What keeps me from blowing up though is that the emotional payoff is worth putting up with the heroine’s agonizing blind spot where Spence is concerned. The heroine’s epiphany crystallizes exactly my exasperation with Alison. She ends up being as exasperated with herself as I am with her. Ms Ireland is definitely aware of her characters’ folly and strengths and she is very upfront about Alison’s foolishness where Spence is concerned. I like it when an author isn’t afraid to show me her characters’ warts. It makes a nice change from the desperation reeking from so many romance authors who keep coming up with uniformly tedious The Most Selfless, Bestest Martyr Who Thinks She Has No Value type of heroines. I also like how Alison’s epiphany leads her to reexamine her relationship with her divorced parents as well as with her stepmother. At the heart of this book’s more conventional chick-lit comedy moments are some realistic and optimistic emotions and relationships.

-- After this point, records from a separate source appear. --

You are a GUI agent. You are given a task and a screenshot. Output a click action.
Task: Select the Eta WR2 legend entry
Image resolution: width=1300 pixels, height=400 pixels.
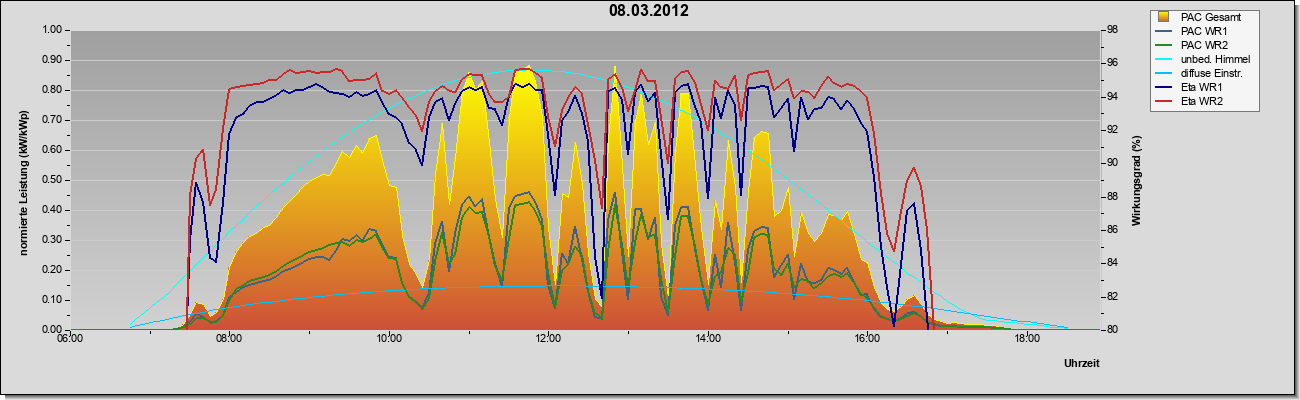point(1202,101)
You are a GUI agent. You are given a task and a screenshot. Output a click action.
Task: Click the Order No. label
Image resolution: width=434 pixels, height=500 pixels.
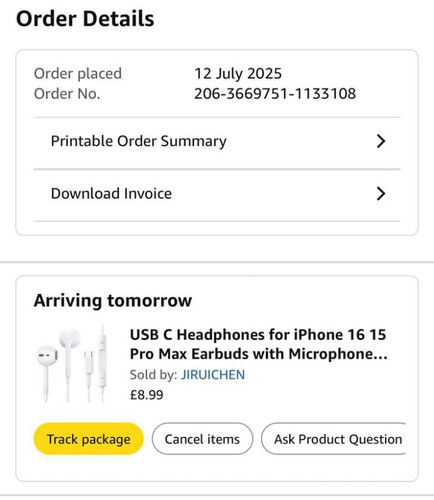[x=67, y=94]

I also enjoy the fact that none of the characters in this book is black-and-white good or evil. Pepper, bless her colorful drama queen self, actually comes off sympathetic or even likable at times. Spence won’t be the ideal romantic suitor anytime soon (that role falls to an underdeveloped potential love interest for Alison) but he comes off as a misguided, privileged kid who has never really grown up because he doesn’t have to rather than an outright prick. Alison is often clear-headed where everything but Spence is concerned and when she isn’t, she can figure things out when realization strikes her. But she won’t be some Merry Miss Sunshine of Loves and Kisses by the last page, instead she’ll be just a little wiser. Her faults aren’t completely obliterated. Some readers may not like this, I suppose, but I find that all these aspects of Alison only make her a more realistic character that I would enjoy having lunch with in real life. On the other hand, some readers may like the lectures Alison start giving once she realizes that Spence isn’t the prince like she thinks he is, but I find myself rolling up my eyes and wondering who she thinks she is to lecture Pepper or Spence about their responsibilities. She’s not exactly Mary Poppins herself, that Alison.
Even that girl August comes off as a credible little monster kid instead of some contrived attempt at humor or cutesy sentimentalism even if she features prominently as the subject of Alison’s misguided sermonizing to Pepper and Spence.
How I Stole Her Husband doesn’t have the vivid and enjoyable portrayal of life in the Big Apple like Three Bedrooms in Chelsea and it is also not as humorous. But it does pack a substantial emotional punch thanks to the author taking the opportunity to go a little deeper than she has to when it comes to characterization. This one can get a little bumpy when it comes to Alison’s blind spot for Spence or her annoying self-righteousness after her epiphany, but it has plenty of heart and substance to offer along with the expected comedy and glitz.